Sunday, May 31, 2009

What's Up with the $8,000 Tax Credit?

In order to understand the details of the housing stimulus bill or $8000 home buyer tax credit (also called as $8000 housing tax credit) as a first time home buyer you need to understand the following points:What does first time home buyer exactly mean? -The law defines "First time home buyer" as a home buyer who has not owned a principal residence for the last three years. For married tax payers, both you and your spouse must be 'first time home buyers' in order to qualify for the housing tax credit. For unmarried joint purchases, either of the qualifying partner may be a 'first time homebuyer'. In this case the $8000 housing tax credit can be allocated to any of the partners. Note the if you have bought a home 3 years ago and have rented it since then, then it does not count as principal residence and you may still be eligible for the $8000 first time home buyer stimulus. Neither rental properties or vacation homes count as principal residence. However, if the new home you are purchasing is a mobile home or condo, and it is going to be your principal residence, you still qualify for the home buyer tax credit. Even building a home on a land (as opposed to purchasing a ready-made house) qualifies for the $8000 housing tax credit. In order to qualify for the home buyer tax credit, the first time home buyer must purchase the house between January 1 2009 and December 1 2009, both dates inclusive.

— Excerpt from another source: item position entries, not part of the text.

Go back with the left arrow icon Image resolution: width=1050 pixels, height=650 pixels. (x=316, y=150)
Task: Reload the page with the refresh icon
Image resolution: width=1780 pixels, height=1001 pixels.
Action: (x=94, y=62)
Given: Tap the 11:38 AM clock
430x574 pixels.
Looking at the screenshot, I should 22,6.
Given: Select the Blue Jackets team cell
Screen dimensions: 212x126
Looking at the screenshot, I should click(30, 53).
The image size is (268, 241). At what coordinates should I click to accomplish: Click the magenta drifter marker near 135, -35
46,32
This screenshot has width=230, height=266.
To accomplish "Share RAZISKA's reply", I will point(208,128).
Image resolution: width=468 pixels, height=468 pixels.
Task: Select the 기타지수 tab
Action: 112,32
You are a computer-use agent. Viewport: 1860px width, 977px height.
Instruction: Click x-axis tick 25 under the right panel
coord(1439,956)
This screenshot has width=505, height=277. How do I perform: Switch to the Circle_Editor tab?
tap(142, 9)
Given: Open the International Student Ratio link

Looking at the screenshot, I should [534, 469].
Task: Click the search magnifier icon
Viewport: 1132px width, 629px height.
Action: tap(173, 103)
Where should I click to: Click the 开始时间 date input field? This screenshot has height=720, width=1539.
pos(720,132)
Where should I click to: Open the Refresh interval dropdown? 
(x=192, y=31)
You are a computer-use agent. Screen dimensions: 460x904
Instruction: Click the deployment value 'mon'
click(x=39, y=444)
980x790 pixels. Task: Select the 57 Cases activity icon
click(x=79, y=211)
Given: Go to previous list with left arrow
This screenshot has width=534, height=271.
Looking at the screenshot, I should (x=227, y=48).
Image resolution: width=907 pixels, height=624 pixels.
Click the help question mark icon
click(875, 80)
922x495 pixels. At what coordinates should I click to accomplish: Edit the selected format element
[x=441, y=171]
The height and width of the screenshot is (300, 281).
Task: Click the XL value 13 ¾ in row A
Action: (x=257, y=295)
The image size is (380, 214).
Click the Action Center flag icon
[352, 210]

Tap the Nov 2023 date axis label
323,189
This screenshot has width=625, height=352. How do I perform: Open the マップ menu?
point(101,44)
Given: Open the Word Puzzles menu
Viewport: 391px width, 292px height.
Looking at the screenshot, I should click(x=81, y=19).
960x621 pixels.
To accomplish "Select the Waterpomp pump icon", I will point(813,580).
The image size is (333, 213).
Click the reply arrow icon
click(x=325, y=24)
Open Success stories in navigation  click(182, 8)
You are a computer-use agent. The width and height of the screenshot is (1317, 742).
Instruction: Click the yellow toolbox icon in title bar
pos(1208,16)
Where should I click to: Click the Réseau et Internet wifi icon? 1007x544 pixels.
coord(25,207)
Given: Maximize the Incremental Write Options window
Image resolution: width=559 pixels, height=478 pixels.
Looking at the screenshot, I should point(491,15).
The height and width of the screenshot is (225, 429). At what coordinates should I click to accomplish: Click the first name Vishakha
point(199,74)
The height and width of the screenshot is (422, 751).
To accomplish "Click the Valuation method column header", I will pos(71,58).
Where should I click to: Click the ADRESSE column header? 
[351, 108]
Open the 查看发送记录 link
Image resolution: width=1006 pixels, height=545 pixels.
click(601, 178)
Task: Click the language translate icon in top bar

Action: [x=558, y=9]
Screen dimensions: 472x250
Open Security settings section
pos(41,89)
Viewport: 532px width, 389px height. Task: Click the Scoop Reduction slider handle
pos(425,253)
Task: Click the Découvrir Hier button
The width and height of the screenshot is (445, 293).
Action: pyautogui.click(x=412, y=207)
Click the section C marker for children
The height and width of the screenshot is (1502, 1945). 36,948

How much tax credit will homebuyers get? - Although this tax credit is referred to as $8000 housing tax credit, remember that the total amount of tax credit a home buyer gets is up to 10% of the purchase price of the new house up to maximum of $8000. Thus in order to get a full tax credit of $8000 your purchased property must be above $80,000 in value.
1. Income Limits for $8000 home buyer tax credit: First time home buyers with modified gross annual income of $75,000 get full benefit of this housing tax credit. The tax credit is gradually reduced for those with income between $75,000 to $95,000 and finally a home buyer gets no tax credit if his/her modified gross annual income is more than $95,000. For married taxpayers, the home buyer tax credit is gradually reduced to zero for modified gross annual income between $150,000 to $170,000.
2. This is a Refundable Tax Credit - Remember that this is a tax credit and not a tax deduction. That is qualified first time home buyers deduct $8000 from their total tax owed to the IRS and NOT the total taxable income. Moreover a refundable tax credit means that in case the total taxes you owe to the IRS are less than $8000, you can actually get a refund for the balance amount!
This $8000 home buyer tax credit, unlike $7500 tax credit does not need to be repaid to the IRS - the earlier $7500 housing tax credit was essentially an interest free loan which the home buyers needed to repay in 15 years. However, although this $8000 home buyer tax credit may look only $500 more than the previous housing tax credit, it is all yours!